# Set exercise:
Update the rows between the line holding "Given: Click the" and the end of the rows, inclusive, by replacing "stepper" with "spinner" and keeping everything else unchanged. Leave the pictures out of your answer.

------ Records for this exercise

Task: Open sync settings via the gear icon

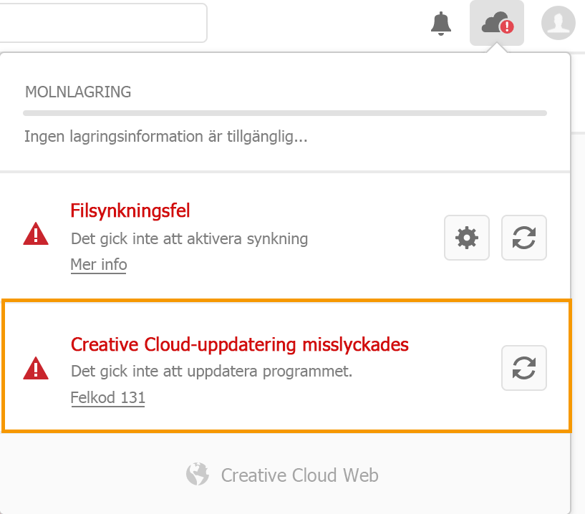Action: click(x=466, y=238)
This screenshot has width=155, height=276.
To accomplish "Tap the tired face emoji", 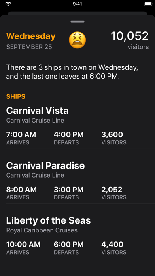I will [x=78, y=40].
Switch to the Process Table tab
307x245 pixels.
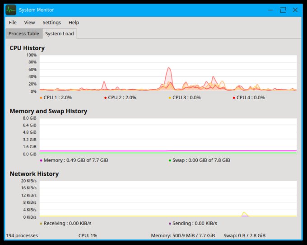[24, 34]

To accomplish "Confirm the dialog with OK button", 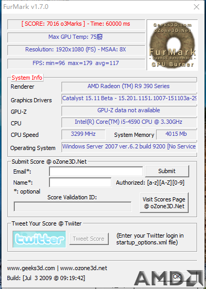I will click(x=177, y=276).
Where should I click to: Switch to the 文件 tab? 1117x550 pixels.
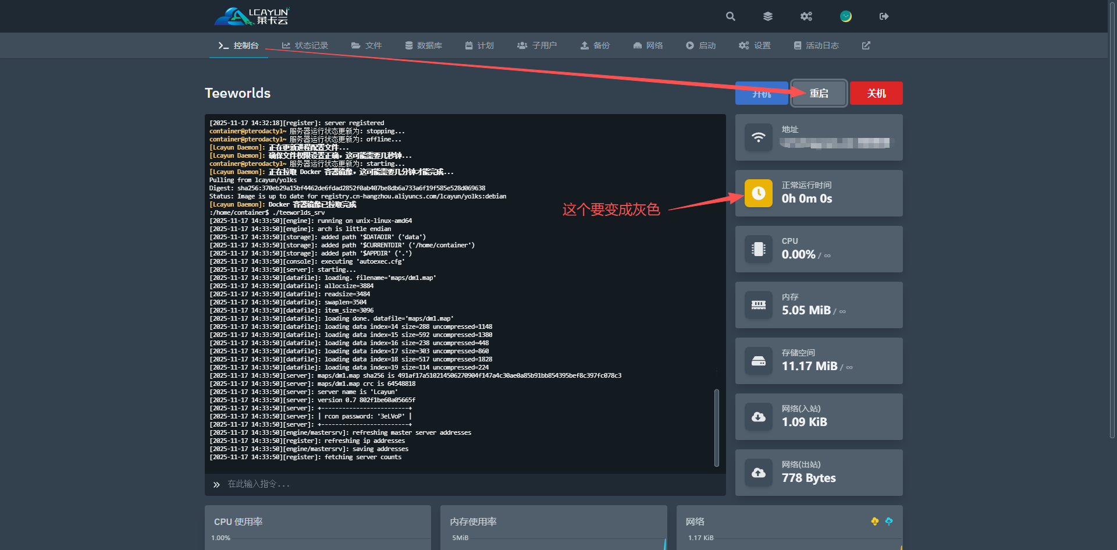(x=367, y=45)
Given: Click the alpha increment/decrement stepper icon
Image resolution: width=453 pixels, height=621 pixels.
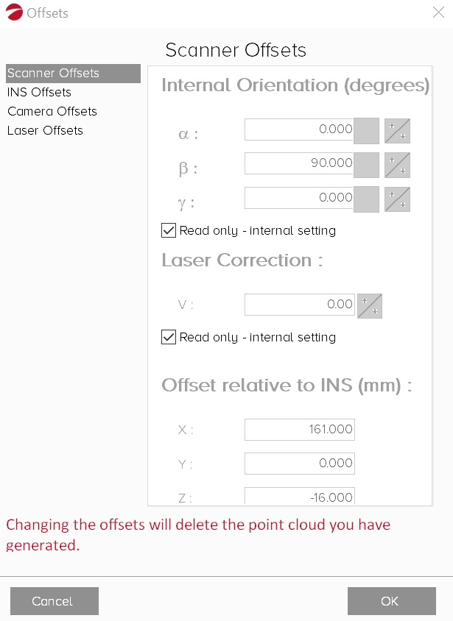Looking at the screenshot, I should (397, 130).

------------

# Result:
Given: Click the alpha increment/decrement spinner icon
Image resolution: width=453 pixels, height=621 pixels.
Looking at the screenshot, I should (397, 130).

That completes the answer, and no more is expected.